Colorado State Archives
Executive Orders from the Administration of Governor Bill Owens 1999-2005
Tom Blickensderfer (303) 866-3157
Todd Malmsbury (303) 866-4901
(DENVER) – The U.S. Fish and Wildlife Service (USFWS) today announced that the black-tailed prairie dog no longer meets the Endangered Species Act's definition of "threatened" and thus it is removing the black-tailed prairie dog as a candidate for listing under the Endangered Species Act.
"This is a victory for sound science," said Gov. Bill Owens. "Today's decision by the U.S. Fish and Wildlife Service illustrates the importance of solid data in the policy- making process."
This re-evaluation by the USFWS is the result of new information from states and other entities about the range-wide impact of disease, chemical control, and the number of acres of occupied black-tailed prairie dog habitat. On February 4, 2000, the USFWS published notice that the status of the black-tailed prairie dog warranted its listing. The Service based this decision on the existence of several threats to the species and on information that assumed the black-tailed prairie dog occupied about 90,000 acres in Eastern Colorado.

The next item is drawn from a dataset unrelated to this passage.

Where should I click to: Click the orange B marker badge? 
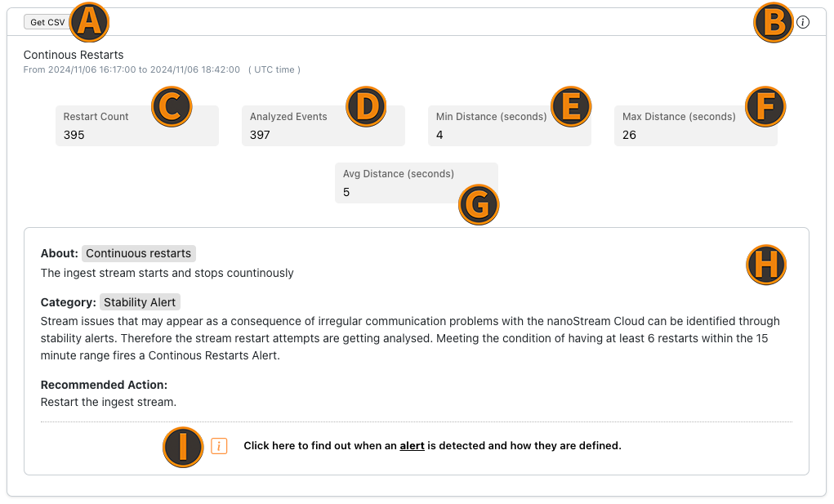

A study funded by the State of Colorado in 2001 found that the prairie dog occupied at minimum 215,000 acres east of the Continental Divide, more than double the amount of occupied acreage assumed by the USFWS. A second aerial count of the prairie dog habitat conducted by the Colorado Division of Wildlife (DOW) in 2002 found 636,000 acres of occupied Black Tailed Prairie Dog habitat in Eastern Colorado.

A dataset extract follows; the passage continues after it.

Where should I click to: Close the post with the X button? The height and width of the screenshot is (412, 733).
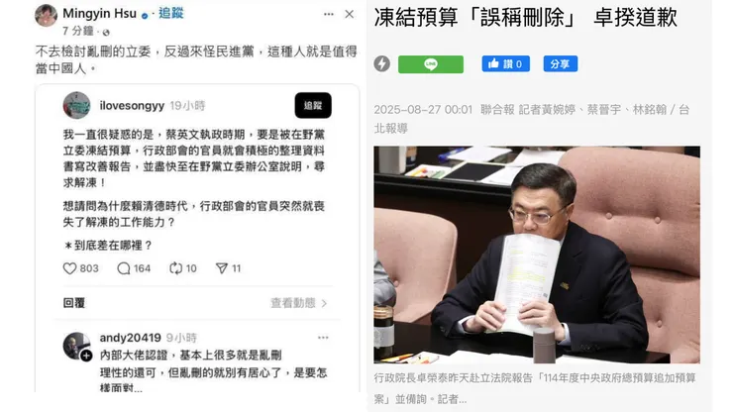pyautogui.click(x=350, y=15)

Through its species conservation program, the DOW has committed more than $1 million for cooperative efforts with landowners to protect shortgrass prairie habitat to benefit the black-tailed prairie dog and associated shortgrass prairie species.
"In delisting the black-tailed prairie dog, the federal government has demonstrated that solid science and sensible conservation measures are the underpinnings of the Endangered Species Act," said Tom Blickensderfer, endangered species program director for the Colorado Department of Natural Resources. "The Colorado Division of Wildlife has put their best science forward, and the U.S. Fish and Wildlife Service has honored their good work."